Shorter feedback loop
As we tend to forget Agile approach is all about having a short feedback loop and iteration cycle, and in many places this work really well. With internal tooling, it also solves another culprit - having no visibility or impact on tool roadmap (if there is even one) as well as often dealing with docs/tools that were abandoned by their authors and there is no clear way how and if you can contribute to them.
Document templets (Miro boards, spreadsheets, or just word docs) often have zero feedback cycle and improvement on them. Those documents are often created by one person, maybe they tested it on one team and then shared it inside the organization to utilize (ex. postmortem template, retrospective board etc.). Very rarely did I see those documents being actively improved once they are adopted as "standard" in a company.
Solution? Create a feedback loop, the shorter the better. So people using this template or tool have a clear way to propose a change or even better - they can vote for tool backlog/propositions. How? It is up to you. In the case of internal tools as a website or app - make sure there is a link in a footer to the repository and people can submit merge requests, for a document template - make sure the template is non-editable but open to suggestions. A good idea is to have a feedback form, even the easiest one. It is a very easy way to notice main pain points for example our docs or templates.

Keep reviewing your team tooling
Setup a timeslot so every quarter you will do a retrospective with your team on internal tooling that is used by you, notice missing bits as well write down good/bad things with existing tools. Consider supporting people/teams who are responsible for your most valuable tools and reaching out to them offering you help or feedback.
Consider doing a review of available tools by starting with a clean sheet of paper - "if we were starting from the ground up - what tools we would create for ourselves?"
Reach out
If you or your team is creating some internal tools or services... do reach out to people in your company who are using it or you think they should (why not they are not using it?).
Having direct feedback on your work would allow you to better prioritize the backlog, receive some help - "we can help you build this", as well notice some issues that went under your radar, for example - that someone found a better existing solution or needs has changed?
Peer review
This is obvious for software products, but how many times have you asked someone to review documentation that you prepared? Was a document template peer-reviewed by someone else? We tend to focus on peer-review of code and ignore it in other aspects, embrace it (and its feedback)!
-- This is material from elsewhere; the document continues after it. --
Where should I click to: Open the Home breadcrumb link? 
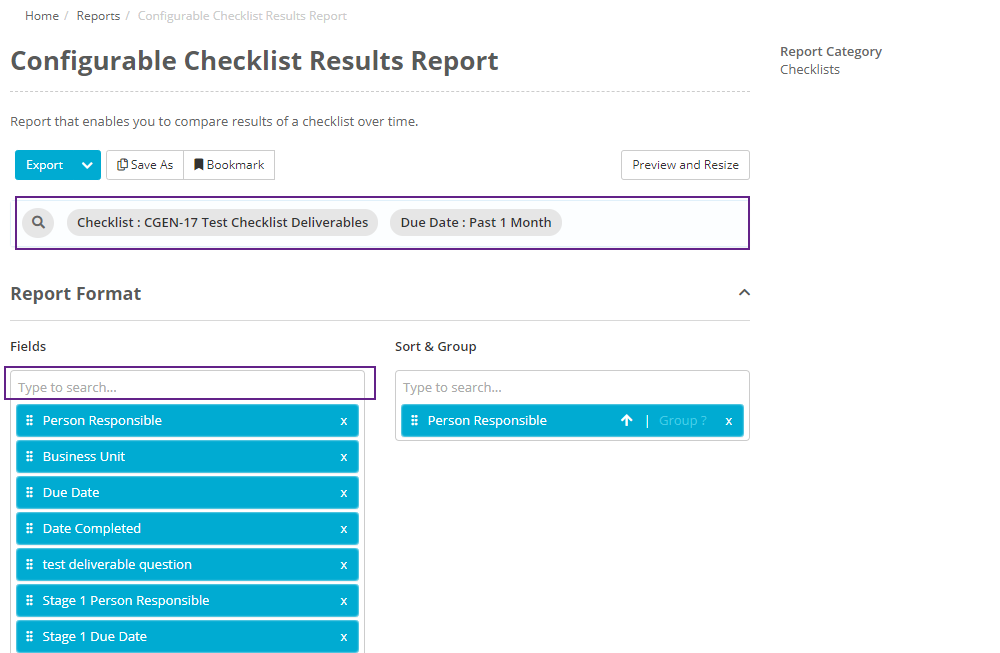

Internal tooling is a product
Many companies think internal services or tools (ex. logs browser, monitoring, status page...) are internal software and only this, ignoring that we should treat them like products. With a purpose and users. If you are building such tools - take a more Product Owner approach to things that you are solving and plan according to your colleague's needs and not your own hunch.
Consider beta channel
This better works with publicly available software but might work in bigger companies with more stable internal tooling. Create a beta or snapshot build with features just for testing and gathering initial feedback from a smaller group of colleagues - if they do not find that useful you can remove the POC feature and save yourself o lot of finishing work. Also, people using beta products are more willing to share feedback and do not get so frustrated with bugs.
Summary
If you build it - own it, or even better empower others to improve your work. Make sure that proposing a change is as low friction as possible to allow others to contribute. This is often a challenge with internal tools that are owned by an unknown closed team with some specific domain knowledge and their own backlog - which is also not transparent to others.
If you have created a document template or documentation for others, allow others to suggest improvements, create a feedback form, or even better - keep reviewing it from time to time and reach out to people who are utilizing it.